Hace unos días, se publicó el Informe Global de Competitividad del WEF, en el cual el balance de Perú es deficiente. (Foto: Archivo El Comercio)
Hace unos días, se publicó el Informe Global de Competitividad del WEF, en el cual el balance de Perú es deficiente. (Foto: Archivo El Comercio)
Editorial El Comercio

Si la política es un arte, una actividad que demanda una serie de destrezas, ciertamente la habilidad de los líderes para balancear lo urgente con lo importante es esencial. Mientras que lo primero otorga oxígeno político y permite atender la coyuntura y demandas populares, lo segundo garantiza una visión de largo plazo y sostenibilidad. Lo primero es estéril sin lo segundo; lo segundo es imposible sin lo primero.

Y si lo urgente está, por su propia naturaleza, en ebullición permanente dentro de las discusiones nacionales (fenómeno de El Niño costero, Lava Jato, cambio de ministros, etc.), solo muy de vez en cuando la coyuntura ofrece una oportunidad para reflexionar de manera seria e integral sobre lo importante. Una de esas pocas ocasiones es la publicación anual del ránking de competitividad del Foro Económico Mundial (WEF).

Lo que reveló la última edición del Informe Global de Competitividad del WEF, que se publicó esta semana, es que el mencionado balance de prioridades políticas en el Perú ha sido deficiente. El país cayó cinco posiciones en un ránking que mide la capacidad de las naciones para producir bienes o servicios con suficiente valor a precios razonables, atraer inversiones, y eventualmente mejorar la calidad de la vida de los ciudadanos a través del único camino posible y sostenible: mejoras en la productividad.

Entre las principales debilidades y retrocesos del Perú se encuentran la institucionalidad (puesto 116 de 137 países), la calidad de la infraestructura (111), la calidad de la educación primaria (129) y la facilidad para despedir y contratar trabajadores (129). Todas ellas, responsabilidad total o parcial del Estado.

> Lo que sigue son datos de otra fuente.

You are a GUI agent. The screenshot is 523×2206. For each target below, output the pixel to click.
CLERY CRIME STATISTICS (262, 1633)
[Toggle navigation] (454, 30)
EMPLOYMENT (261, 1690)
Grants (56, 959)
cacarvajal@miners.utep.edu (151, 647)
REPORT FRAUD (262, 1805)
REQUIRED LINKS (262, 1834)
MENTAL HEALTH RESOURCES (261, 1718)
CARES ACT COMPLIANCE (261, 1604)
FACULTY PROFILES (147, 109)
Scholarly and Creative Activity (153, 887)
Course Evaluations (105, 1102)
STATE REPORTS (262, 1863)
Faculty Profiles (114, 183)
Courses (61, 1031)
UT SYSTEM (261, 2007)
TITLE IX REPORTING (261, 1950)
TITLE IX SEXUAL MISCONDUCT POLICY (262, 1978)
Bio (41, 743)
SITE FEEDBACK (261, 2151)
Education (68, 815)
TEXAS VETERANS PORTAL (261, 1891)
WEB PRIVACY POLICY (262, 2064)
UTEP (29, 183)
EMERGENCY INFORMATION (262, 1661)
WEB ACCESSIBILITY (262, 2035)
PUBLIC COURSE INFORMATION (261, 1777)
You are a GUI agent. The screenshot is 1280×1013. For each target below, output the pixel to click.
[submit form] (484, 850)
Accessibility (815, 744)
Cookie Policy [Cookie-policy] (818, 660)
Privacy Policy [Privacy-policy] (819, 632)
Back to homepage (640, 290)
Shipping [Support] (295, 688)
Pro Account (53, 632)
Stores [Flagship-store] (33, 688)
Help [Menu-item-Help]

Es verdad que el impacto del destape de sonados casos de corrupción ha traído una percepción más profunda del deterioro institucional del país y que estos casos corresponden a años anteriores, pero eso no hace menos grave la situación general; solo más evidente.

Porque la verdad es que nada de esto es materia de solo un año o dos. Después de una mejora sostenida entre el 2007 y 2012 (del puesto 86 al 61), el Perú ha seguido una senda de deterioro progresivo. Hoy se ubica en el puesto 72.

Es difícil imaginar que hubiera podido ser de otra manera. La urgencia del corto plazo y la agenda inmediata del país han ocupado de manera avasallante los lugares que les debieron corresponder –por lo menos en buena parte– a las grandes reformas estructurales que tenemos pendientes desde hace varios años. De la reforma laboral, aquella que posibilitaría contratar a más trabajadores en el sector formal flexibilizando el rígido mercado de trabajo, se habla poco o nada. La agenda general del sector salud es un misterio. La política educativa que defendió a rajatabla el gobierno al costo de dos ministros está en veremos. Los grandes proyectos de inversión en infraestructura marchan, desde hace mucho tiempo, a un ritmo bastante más lento de lo requerido. De la reforma estructural del sistema de justicia, quizá la más fundamental de todas, nadie ha escuchado. Y así sucesivamente. ¿Alguien se debería sorprender, entonces, de que no avancemos en el ránking de competitividad?

Si algún punto debiera preocupar sobremanera en el informe WEF, este es la debilidad institucional del país, requisito indispensable para el desarrollo. Algunos sectores querrán endilgar la responsabilidad de ello al sistema de libertad económica que –con bemoles y limitaciones– prevalece en el país. Lo cierto, no obstante, es justamente lo contrario. La libertad económica real –aquella radicalmente opuesta a prácticas de corrupción o mercantilismo– necesita instituciones fuertes para sobrevivir y asentarse, y del mismo modo las instituciones se benefician de un sistema transparente, eficiente, simple y con reglas claras como el que impulsa el libre mercado. No es casualidad que los países con mayor libertad económica sean a la vez los más desarrollados y con instituciones más sólidas. Pero mientras los malabares de la política del día a día sean la agenda principal del Estado, lo importante seguirá quedando para una próxima oportunidad.